:: Information shown ::
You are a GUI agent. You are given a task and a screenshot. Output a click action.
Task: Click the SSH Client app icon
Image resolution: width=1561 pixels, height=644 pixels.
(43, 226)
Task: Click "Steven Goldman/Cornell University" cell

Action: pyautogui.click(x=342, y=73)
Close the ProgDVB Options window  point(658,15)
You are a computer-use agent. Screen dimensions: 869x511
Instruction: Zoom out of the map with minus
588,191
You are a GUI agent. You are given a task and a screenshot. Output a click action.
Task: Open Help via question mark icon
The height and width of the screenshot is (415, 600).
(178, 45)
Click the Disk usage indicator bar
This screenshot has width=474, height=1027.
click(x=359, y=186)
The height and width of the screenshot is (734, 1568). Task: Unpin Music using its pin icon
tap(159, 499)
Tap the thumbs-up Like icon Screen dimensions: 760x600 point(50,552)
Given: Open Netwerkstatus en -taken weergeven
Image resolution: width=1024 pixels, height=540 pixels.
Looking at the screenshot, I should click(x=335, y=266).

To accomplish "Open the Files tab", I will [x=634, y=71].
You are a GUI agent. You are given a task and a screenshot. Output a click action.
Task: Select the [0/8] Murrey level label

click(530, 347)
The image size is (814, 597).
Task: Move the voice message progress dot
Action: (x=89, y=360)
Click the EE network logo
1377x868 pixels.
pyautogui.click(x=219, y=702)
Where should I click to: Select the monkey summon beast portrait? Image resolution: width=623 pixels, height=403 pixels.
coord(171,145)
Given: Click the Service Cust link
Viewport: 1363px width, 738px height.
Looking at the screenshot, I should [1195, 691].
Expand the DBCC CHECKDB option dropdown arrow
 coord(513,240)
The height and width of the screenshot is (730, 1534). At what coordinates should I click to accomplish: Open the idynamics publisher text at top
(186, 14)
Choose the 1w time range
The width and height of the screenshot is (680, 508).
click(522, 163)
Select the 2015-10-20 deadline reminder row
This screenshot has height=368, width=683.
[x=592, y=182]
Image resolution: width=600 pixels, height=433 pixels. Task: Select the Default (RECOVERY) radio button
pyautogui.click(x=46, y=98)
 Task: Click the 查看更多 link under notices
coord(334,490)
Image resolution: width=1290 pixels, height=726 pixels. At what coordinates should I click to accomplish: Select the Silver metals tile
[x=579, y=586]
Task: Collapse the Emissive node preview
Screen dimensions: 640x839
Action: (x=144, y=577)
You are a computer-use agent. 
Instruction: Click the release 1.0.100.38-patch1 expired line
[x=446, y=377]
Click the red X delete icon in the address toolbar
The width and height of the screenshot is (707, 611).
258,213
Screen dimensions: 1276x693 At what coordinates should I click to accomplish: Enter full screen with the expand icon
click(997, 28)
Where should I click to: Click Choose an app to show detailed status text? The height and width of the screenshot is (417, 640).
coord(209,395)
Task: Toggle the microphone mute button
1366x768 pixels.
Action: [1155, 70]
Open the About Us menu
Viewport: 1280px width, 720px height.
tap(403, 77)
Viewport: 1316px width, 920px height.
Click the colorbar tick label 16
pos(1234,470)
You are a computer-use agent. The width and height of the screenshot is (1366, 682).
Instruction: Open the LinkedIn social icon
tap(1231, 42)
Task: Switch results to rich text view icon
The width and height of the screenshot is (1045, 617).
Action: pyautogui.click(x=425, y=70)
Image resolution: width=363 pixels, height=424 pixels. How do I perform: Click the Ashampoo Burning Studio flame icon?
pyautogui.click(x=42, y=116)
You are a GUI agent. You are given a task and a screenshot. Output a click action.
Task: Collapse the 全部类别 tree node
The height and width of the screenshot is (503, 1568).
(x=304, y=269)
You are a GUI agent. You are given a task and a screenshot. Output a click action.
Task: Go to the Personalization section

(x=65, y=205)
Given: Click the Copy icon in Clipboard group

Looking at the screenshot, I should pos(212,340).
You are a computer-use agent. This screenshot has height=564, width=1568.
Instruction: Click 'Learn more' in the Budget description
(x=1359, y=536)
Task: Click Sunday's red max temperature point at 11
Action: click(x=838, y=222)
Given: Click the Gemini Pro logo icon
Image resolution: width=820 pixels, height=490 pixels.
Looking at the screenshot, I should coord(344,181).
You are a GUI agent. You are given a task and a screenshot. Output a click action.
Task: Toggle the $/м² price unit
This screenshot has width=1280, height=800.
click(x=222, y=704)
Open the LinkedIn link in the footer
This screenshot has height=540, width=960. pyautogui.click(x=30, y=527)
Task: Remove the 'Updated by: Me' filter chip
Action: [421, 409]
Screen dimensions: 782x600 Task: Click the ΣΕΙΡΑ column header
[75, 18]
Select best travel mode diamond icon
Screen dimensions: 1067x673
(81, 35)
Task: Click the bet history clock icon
:::
Copy all data exactly, start to finish.

→ **Task response**:
You are a GUI agent. You are given a task and a screenshot. Output a click action.
Task: Click the SSH Client app icon
Image resolution: width=1561 pixels, height=644 pixels.
(43, 226)
Task: Click "Steven Goldman/Cornell University" cell

Action: pyautogui.click(x=342, y=73)
Close the ProgDVB Options window  point(658,15)
You are a computer-use agent. Screen dimensions: 869x511
Instruction: Zoom out of the map with minus
588,191
You are a GUI agent. You are given a task and a screenshot. Output a click action.
Task: Open Help via question mark icon
The height and width of the screenshot is (415, 600).
(178, 45)
Click the Disk usage indicator bar
This screenshot has width=474, height=1027.
click(x=359, y=186)
The height and width of the screenshot is (734, 1568). Task: Unpin Music using its pin icon
tap(159, 499)
Tap the thumbs-up Like icon Screen dimensions: 760x600 point(50,552)
Given: Open Netwerkstatus en -taken weergeven
Image resolution: width=1024 pixels, height=540 pixels.
Looking at the screenshot, I should click(x=335, y=266).

To accomplish "Open the Files tab", I will [x=634, y=71].
You are a GUI agent. You are given a task and a screenshot. Output a click action.
Task: Select the [0/8] Murrey level label

click(530, 347)
The image size is (814, 597).
Task: Move the voice message progress dot
Action: (x=89, y=360)
Click the EE network logo
1377x868 pixels.
pyautogui.click(x=219, y=702)
Where should I click to: Select the monkey summon beast portrait? Image resolution: width=623 pixels, height=403 pixels.
coord(171,145)
Given: Click the Service Cust link
Viewport: 1363px width, 738px height.
Looking at the screenshot, I should [1195, 691].
Expand the DBCC CHECKDB option dropdown arrow
 coord(513,240)
The height and width of the screenshot is (730, 1534). At what coordinates should I click to accomplish: Open the idynamics publisher text at top
(186, 14)
Choose the 1w time range
The width and height of the screenshot is (680, 508).
click(522, 163)
Select the 2015-10-20 deadline reminder row
This screenshot has height=368, width=683.
[x=592, y=182]
Image resolution: width=600 pixels, height=433 pixels. Task: Select the Default (RECOVERY) radio button
pyautogui.click(x=46, y=98)
 Task: Click the 查看更多 link under notices
coord(334,490)
Image resolution: width=1290 pixels, height=726 pixels. At what coordinates should I click to accomplish: Select the Silver metals tile
[x=579, y=586]
Task: Collapse the Emissive node preview
Screen dimensions: 640x839
Action: (x=144, y=577)
You are a computer-use agent. 
Instruction: Click the release 1.0.100.38-patch1 expired line
[x=446, y=377]
Click the red X delete icon in the address toolbar
The width and height of the screenshot is (707, 611).
258,213
Screen dimensions: 1276x693 At what coordinates should I click to accomplish: Enter full screen with the expand icon
click(997, 28)
Where should I click to: Click Choose an app to show detailed status text? The height and width of the screenshot is (417, 640).
coord(209,395)
Task: Toggle the microphone mute button
1366x768 pixels.
Action: [1155, 70]
Open the About Us menu
Viewport: 1280px width, 720px height.
tap(403, 77)
Viewport: 1316px width, 920px height.
Click the colorbar tick label 16
pos(1234,470)
You are a computer-use agent. The width and height of the screenshot is (1366, 682).
Instruction: Open the LinkedIn social icon
tap(1231, 42)
Task: Switch results to rich text view icon
The width and height of the screenshot is (1045, 617).
Action: pyautogui.click(x=425, y=70)
Image resolution: width=363 pixels, height=424 pixels. How do I perform: Click the Ashampoo Burning Studio flame icon?
pyautogui.click(x=42, y=116)
You are a GUI agent. You are given a task and a screenshot. Output a click action.
Task: Collapse the 全部类别 tree node
The height and width of the screenshot is (503, 1568).
(x=304, y=269)
You are a GUI agent. You are given a task and a screenshot. Output a click action.
Task: Go to the Personalization section

(x=65, y=205)
Given: Click the Copy icon in Clipboard group

Looking at the screenshot, I should pos(212,340).
You are a computer-use agent. This screenshot has height=564, width=1568.
Instruction: Click 'Learn more' in the Budget description
(x=1359, y=536)
Task: Click Sunday's red max temperature point at 11
Action: click(x=838, y=222)
Given: Click the Gemini Pro logo icon
Image resolution: width=820 pixels, height=490 pixels.
Looking at the screenshot, I should coord(344,181).
You are a GUI agent. You are given a task and a screenshot. Output a click action.
Task: Toggle the $/м² price unit
This screenshot has width=1280, height=800.
click(x=222, y=704)
Open the LinkedIn link in the footer
This screenshot has height=540, width=960. pyautogui.click(x=30, y=527)
Task: Remove the 'Updated by: Me' filter chip
Action: [421, 409]
Screen dimensions: 782x600 Task: Click the ΣΕΙΡΑ column header
[75, 18]
Select best travel mode diamond icon
Screen dimensions: 1067x673
(81, 35)
Task: Click the bet history clock icon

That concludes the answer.